A recent study reveals that a higher genetic risk for chronic obstructive pulmonary disease (COPD) may be associated with reduced lung function beginning as early as childhood and continuing into adulthood—regardless of smoking status.

The study, published in EClinicalMedicine, assessed 45,406 participants aged 4 to 50 years across 16 cohorts. Researchers observed an association between a higher polygenic risk score (PRS) for COPD and reduced lung function from childhood through adulthood. This investigation, conducted within the Chronic Airway Diseases Early Stratification (CADSET) Clinical Research Collaboration, utilized a PRS derived from 82 genetic variants identified in a large genome-wide association study focused on airflow limitation—a hallmark of COPD.

The study identified notable associations between the PRS and reduced prebronchodilator forced expiratory volume in 1 second (FEV₁) and FEV₁/forced vital capacity (FEV₁/FVC) ratios, beginning in children aged 7 to 10 years (β: −0.13 z-scores per one PRS z-score increase [−0.15, −0.11], q-value = 7.04 × 10⁻⁵³) and continuing into adulthood, specifically ages 41 to 50 years (β: −0.16 [−0.19, −0.13], q-value = 1.31 × 10⁻²⁴).

Similarly, a meaningful link was found between the PRS and decreased FEV₁, starting from school age (7-10 years; β: −0.07 [−0.09, −0.05], q-value = 1.65 × 10⁻⁹) and continuing into adulthood (41-50 years; β: −0.17 [−0.20, −0.13], q-value = 4.48 × 10⁻²⁰).

The PRS explained up to 6.5% of the variance in FEV₁/FVC ratios across different age groups, highlighting the measurable but modest contribution of genetic factors to lung function decline over time.

Participants in the highest decile of the PRS distribution exhibited notably lower lung function than those in the lowest decile, with a mean FEV₁/FVC z-score of −0.62 in adults aged 18 to 30 years in the top decile compared to −0.11 in those in the bottom decile. In individuals older than 50, a comparable effect size was found, with a mean FEV₁/FVC z-score of −0.91 in the highest PRS decile compared to −0.26 in the lowest decile (β: −0.64, 95% confidence interval: −0.75, −0.53, p-value = 8.20 × 10⁻²⁹, q-value = 2.40 × 10⁻²⁷).

The sensitivity analyses revealed that the association between the PRS and lung function persisted even after adjusting for smoking status, cumulative smoking exposure (pack-years), and asthma, underscoring the genetic influence on lung function independent of these environmental factors. These associations were consistent regardless of smoking status, sex, or asthma diagnosis, reinforcing that genetic predisposition to COPD influences lung function independent of these variables.

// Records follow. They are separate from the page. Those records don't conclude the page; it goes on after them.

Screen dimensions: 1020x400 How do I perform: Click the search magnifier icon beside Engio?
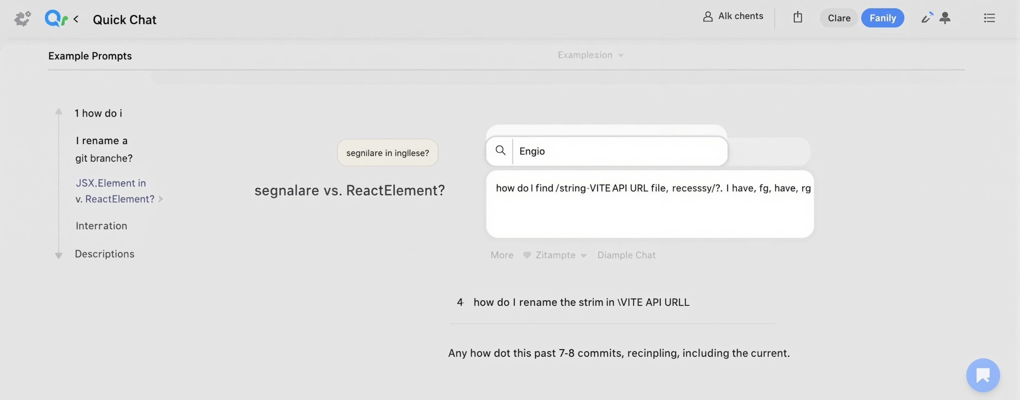click(500, 150)
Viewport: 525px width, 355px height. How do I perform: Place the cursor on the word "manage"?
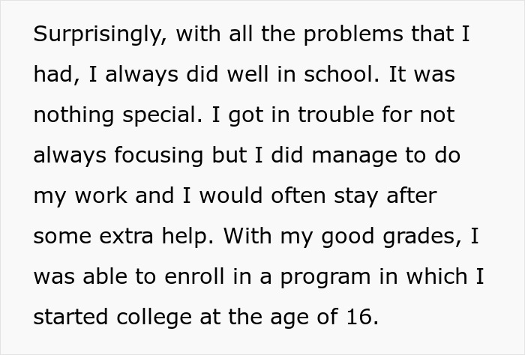click(x=354, y=157)
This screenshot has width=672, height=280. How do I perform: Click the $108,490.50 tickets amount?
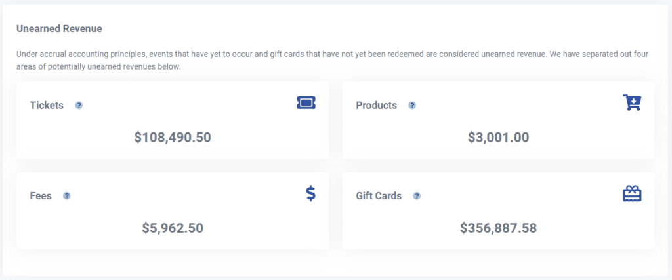tap(173, 138)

To contextualize the impact of the PRS on lung function, the study compared its genetic contribution to that of other complex traits, such as body mass index (2.4%–9.5%) and blood pressure (0.5%–7.5%), illustrating the relative significance of genetic predisposition in lung function decline. These findings suggested a role for genetic factors in COPD pathophysiology from an early age, with potential implications for early identification and intervention.

This study was funded by the European Respiratory Society’s CADSET Clinical Research Collaboration and received additional support from several pharmaceutical companies.